THE PROBLEM: Would you please reproduce all the entries exactly, leaving the pictures out?

[Opening PROVIDED RECORDS section]

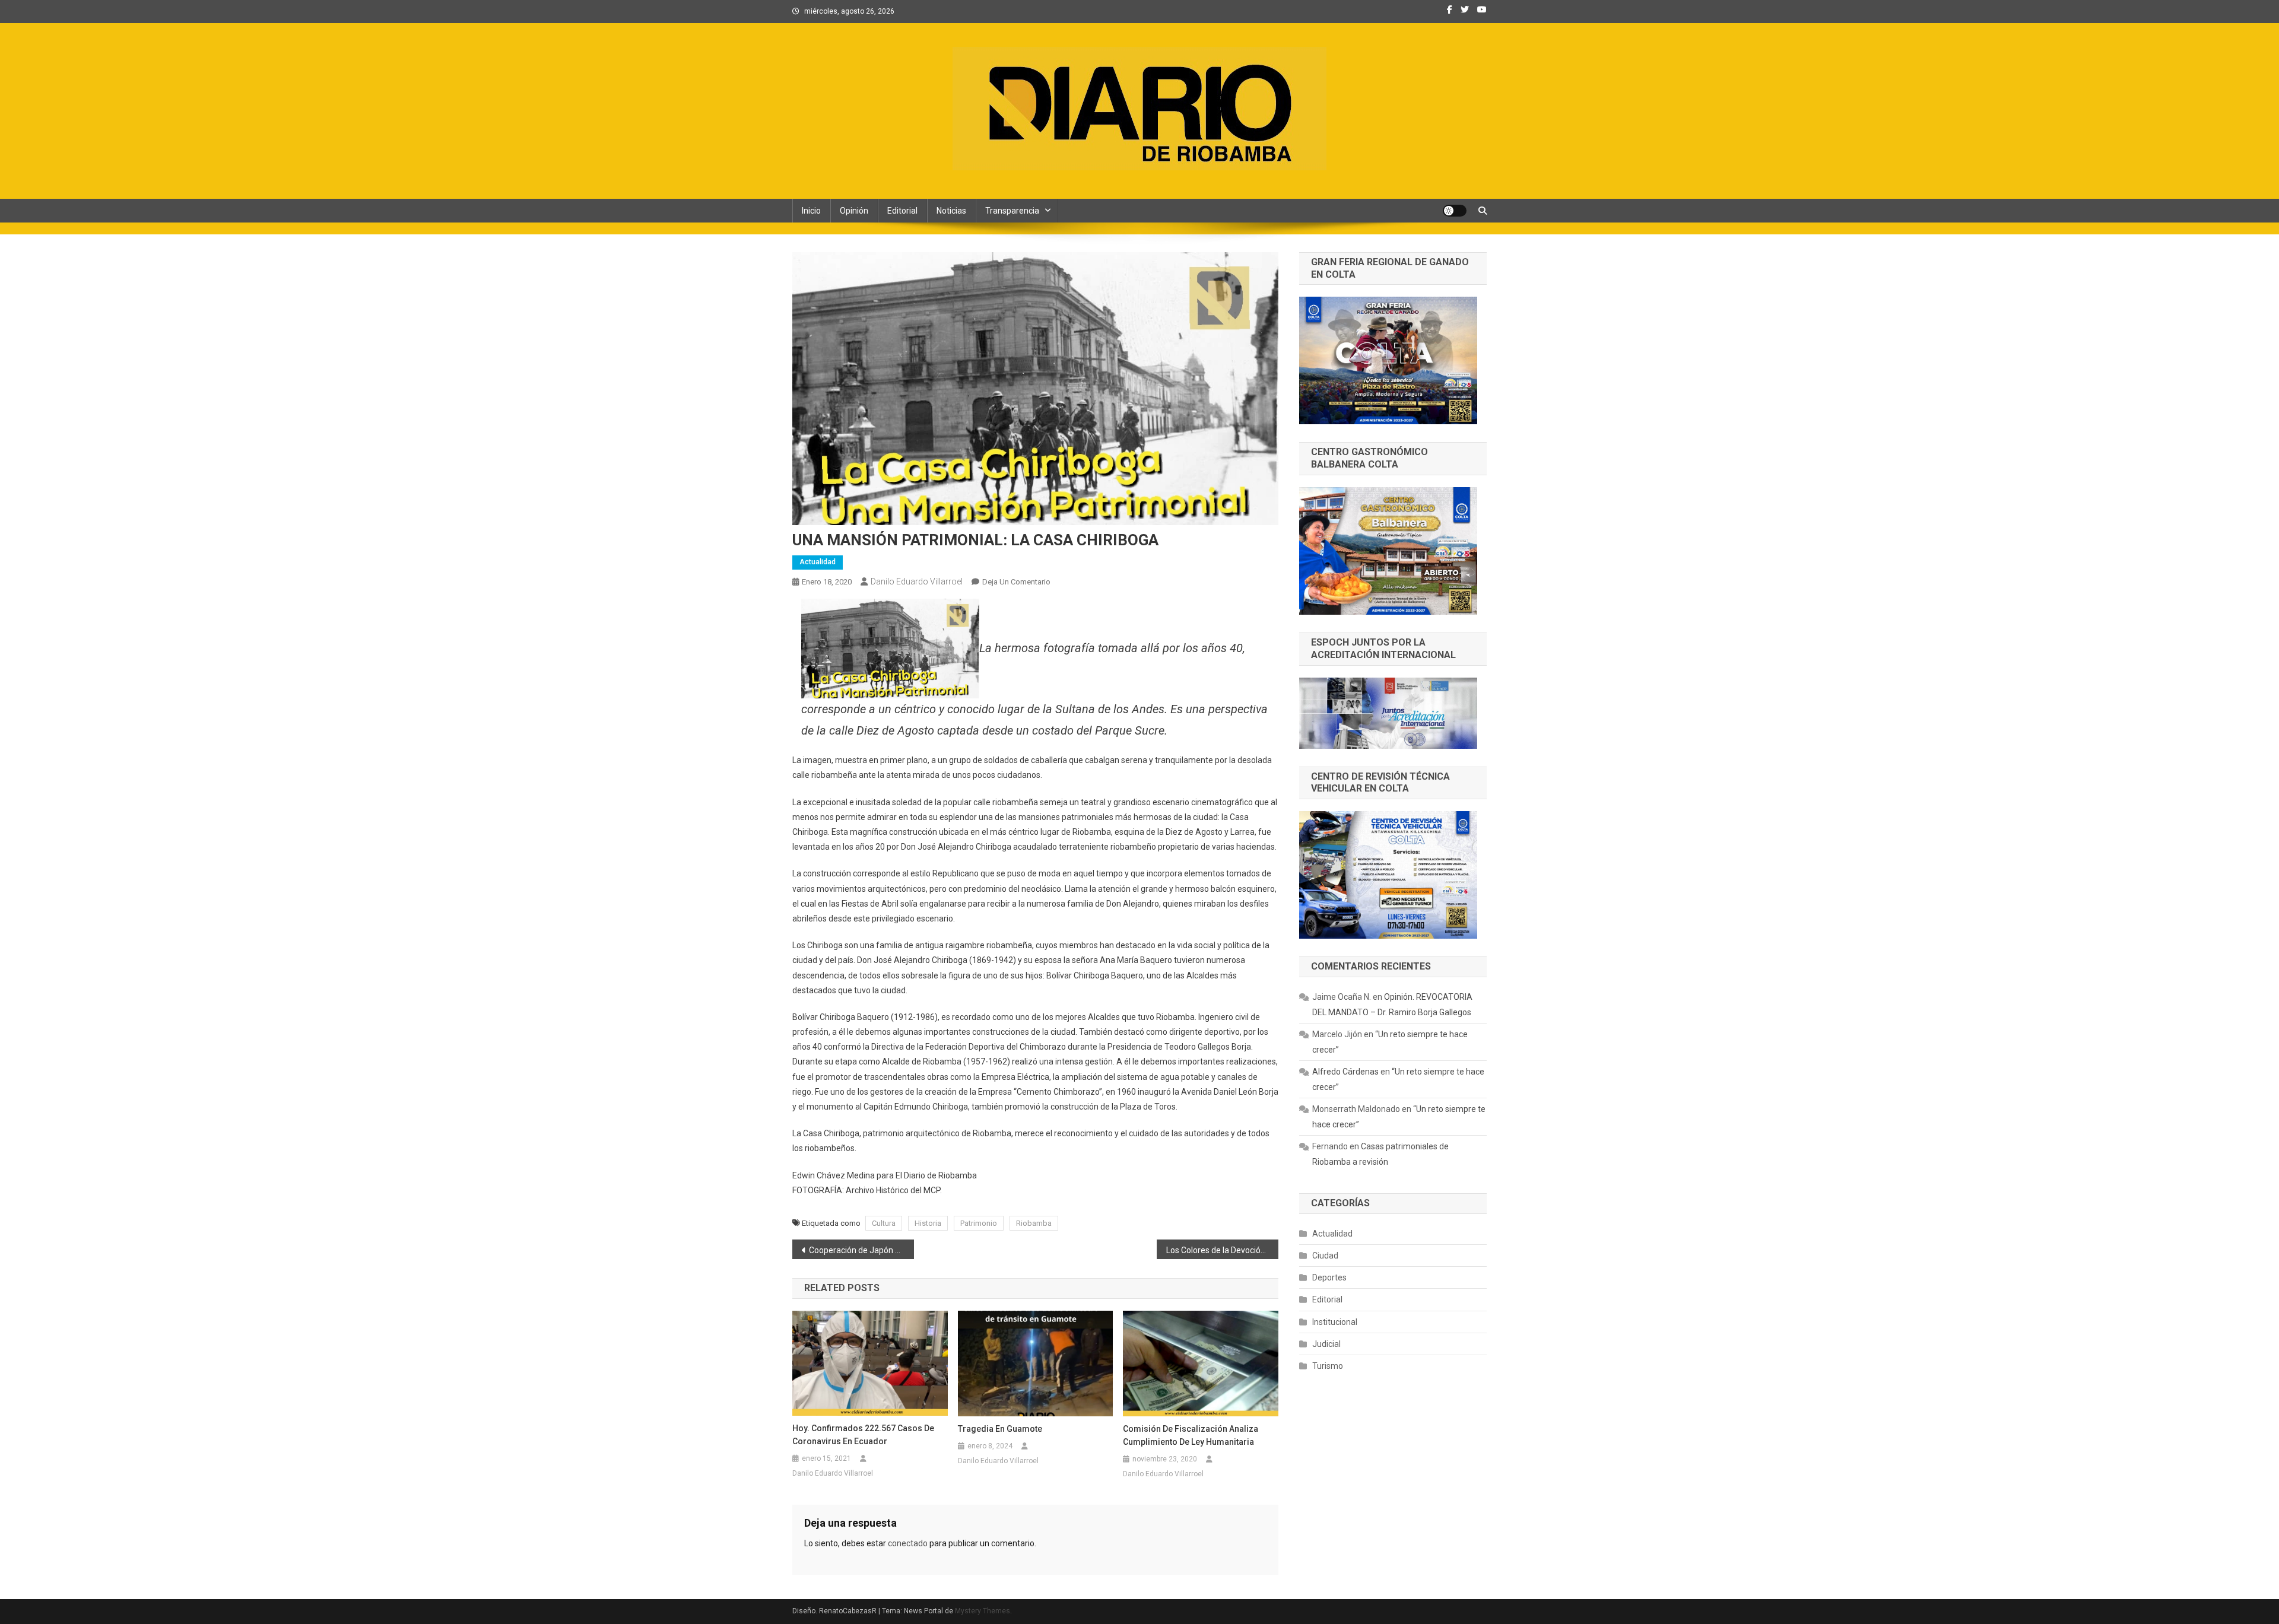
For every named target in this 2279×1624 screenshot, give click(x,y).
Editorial (902, 210)
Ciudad (1325, 1255)
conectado (908, 1543)
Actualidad (817, 562)
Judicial (1326, 1344)
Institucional (1334, 1322)
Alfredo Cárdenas (1345, 1071)
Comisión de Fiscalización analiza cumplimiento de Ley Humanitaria (1190, 1435)
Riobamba (1034, 1223)
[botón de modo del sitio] (1455, 211)
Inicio (811, 210)
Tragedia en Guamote (1000, 1429)
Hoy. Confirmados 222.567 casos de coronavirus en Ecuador (863, 1434)
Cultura (884, 1223)
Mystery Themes (982, 1611)
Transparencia (1012, 210)
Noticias (951, 210)
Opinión (854, 210)
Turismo (1327, 1366)
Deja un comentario (1016, 581)
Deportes (1329, 1277)
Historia (928, 1223)
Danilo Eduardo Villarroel (917, 581)
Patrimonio (978, 1223)
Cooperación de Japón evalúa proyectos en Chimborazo (861, 1250)
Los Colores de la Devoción (1215, 1250)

[Closing PROVIDED RECORDS section]

ANSWER TO THIS EXERCISE:
For every named target in this 2279×1624 screenshot, give click(x,y).
Editorial (902, 210)
Ciudad (1325, 1255)
conectado (908, 1543)
Actualidad (817, 562)
Judicial (1326, 1344)
Institucional (1334, 1322)
Alfredo Cárdenas (1345, 1071)
Comisión de Fiscalización analiza cumplimiento de Ley Humanitaria (1190, 1435)
Riobamba (1034, 1223)
[botón de modo del sitio] (1455, 211)
Inicio (811, 210)
Tragedia en Guamote (1000, 1429)
Hoy. Confirmados 222.567 casos de coronavirus en Ecuador (863, 1434)
Cultura (884, 1223)
Mystery Themes (982, 1611)
Transparencia (1012, 210)
Noticias (951, 210)
Opinión (854, 210)
Turismo (1327, 1366)
Deja un comentario (1016, 581)
Deportes (1329, 1277)
Historia (928, 1223)
Danilo Eduardo Villarroel (917, 581)
Patrimonio (978, 1223)
Cooperación de Japón evalúa proyectos en Chimborazo (861, 1250)
Los Colores de la Devoción (1215, 1250)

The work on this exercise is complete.